Your instructions — The material below is to be copied exactly from the line with "You are a computer-use" up to and including the line with "Task: Click the 测试: 1个 prize tag", with nothing else kept and no pictures.
##### The data
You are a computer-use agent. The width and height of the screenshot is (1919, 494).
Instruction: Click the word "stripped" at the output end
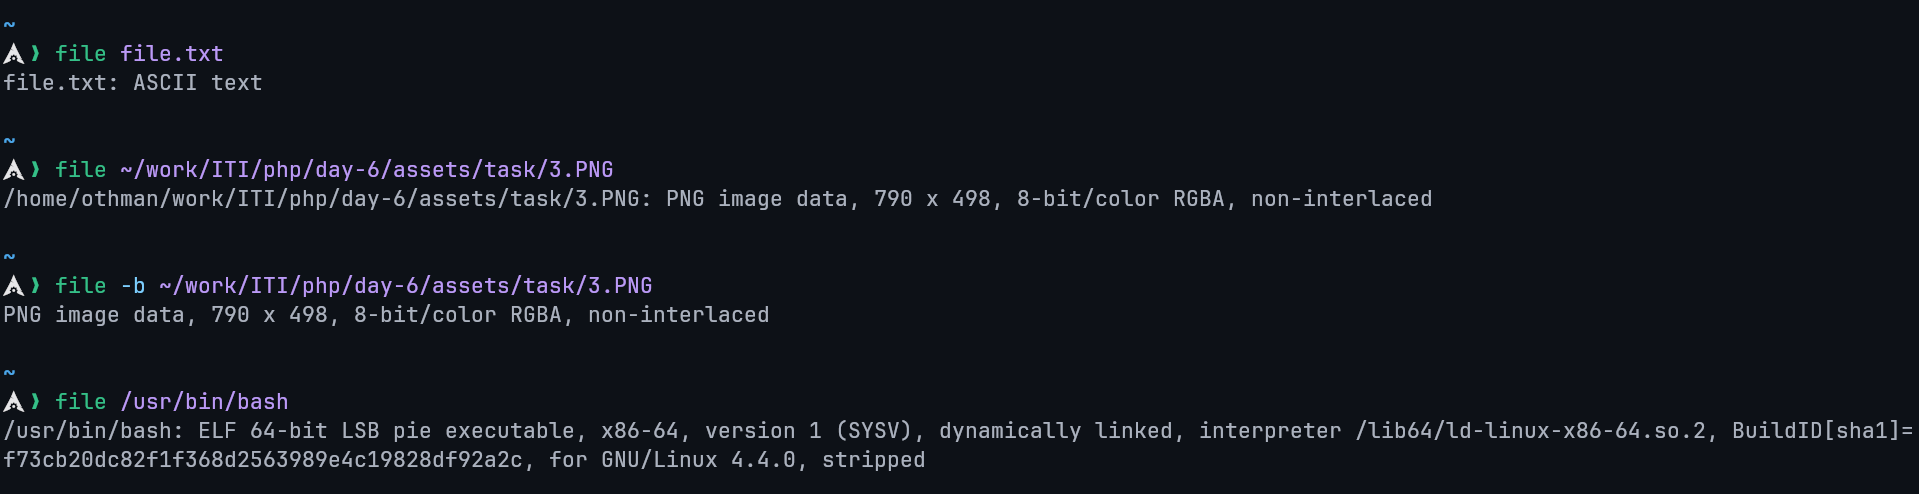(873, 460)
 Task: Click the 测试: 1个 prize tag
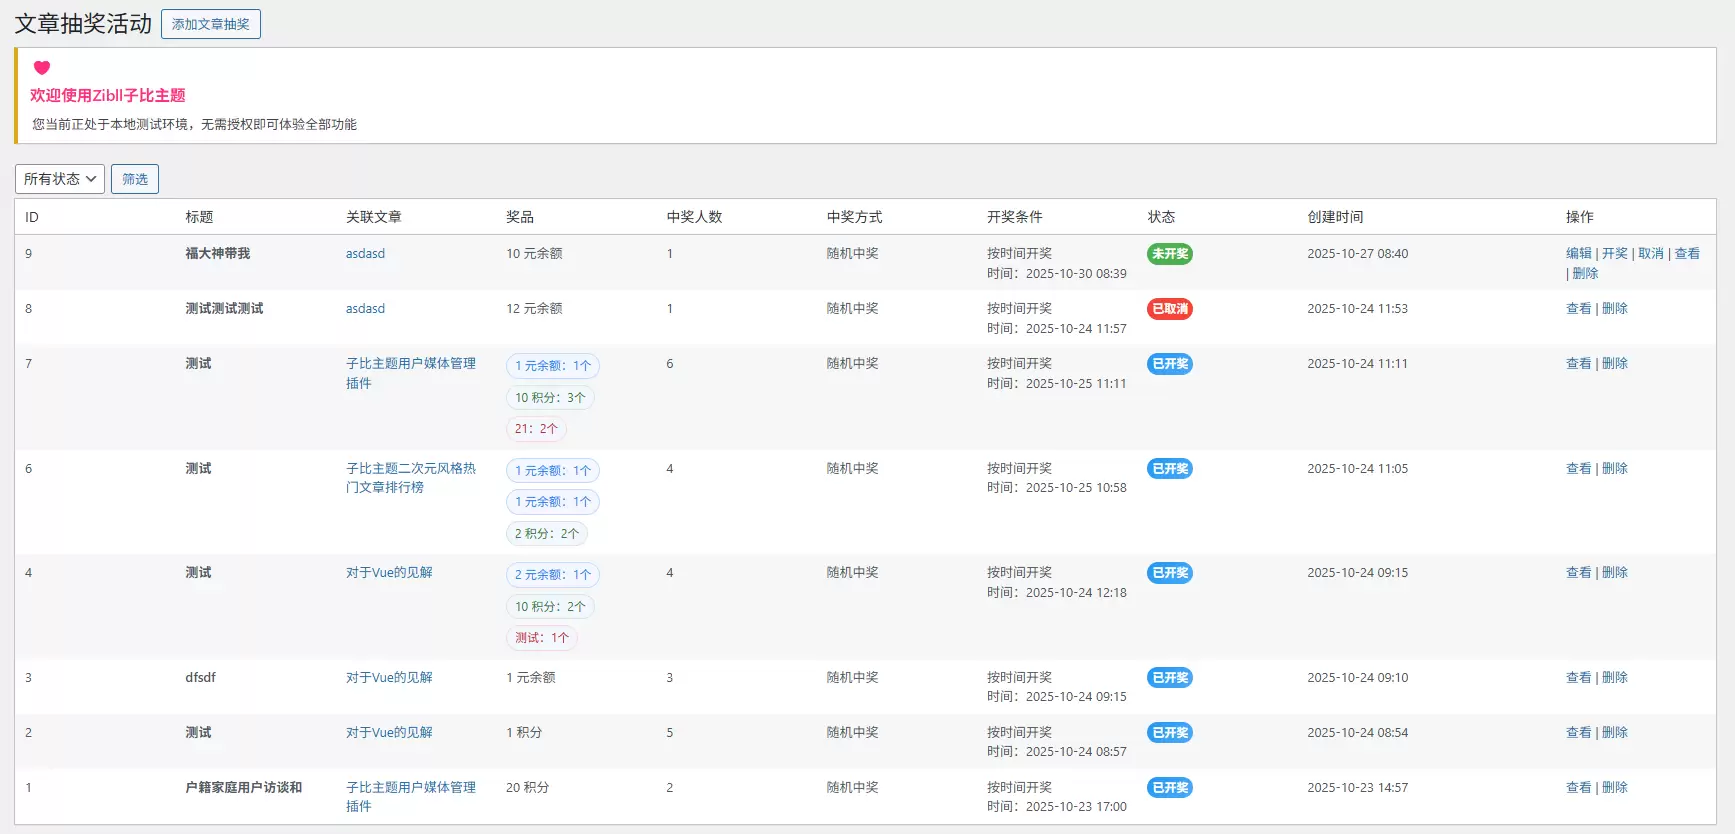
##########
##### The data
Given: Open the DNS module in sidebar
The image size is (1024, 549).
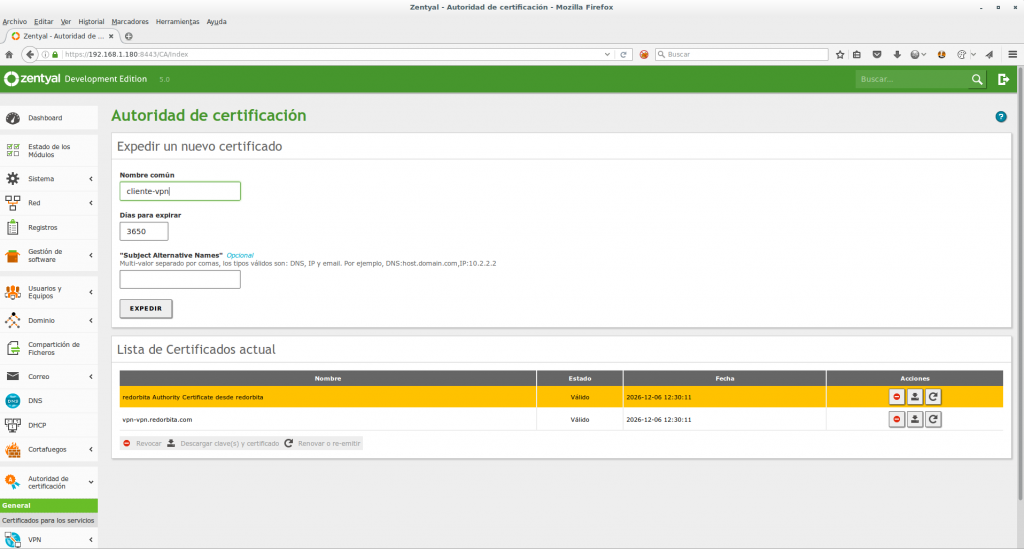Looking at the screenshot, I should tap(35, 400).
##########
Output of the task —
You are a computer-use agent. The width and height of the screenshot is (1919, 494).
Instruction: Click the word "stripped" at the output end
(873, 460)
 Task: Click the 测试: 1个 prize tag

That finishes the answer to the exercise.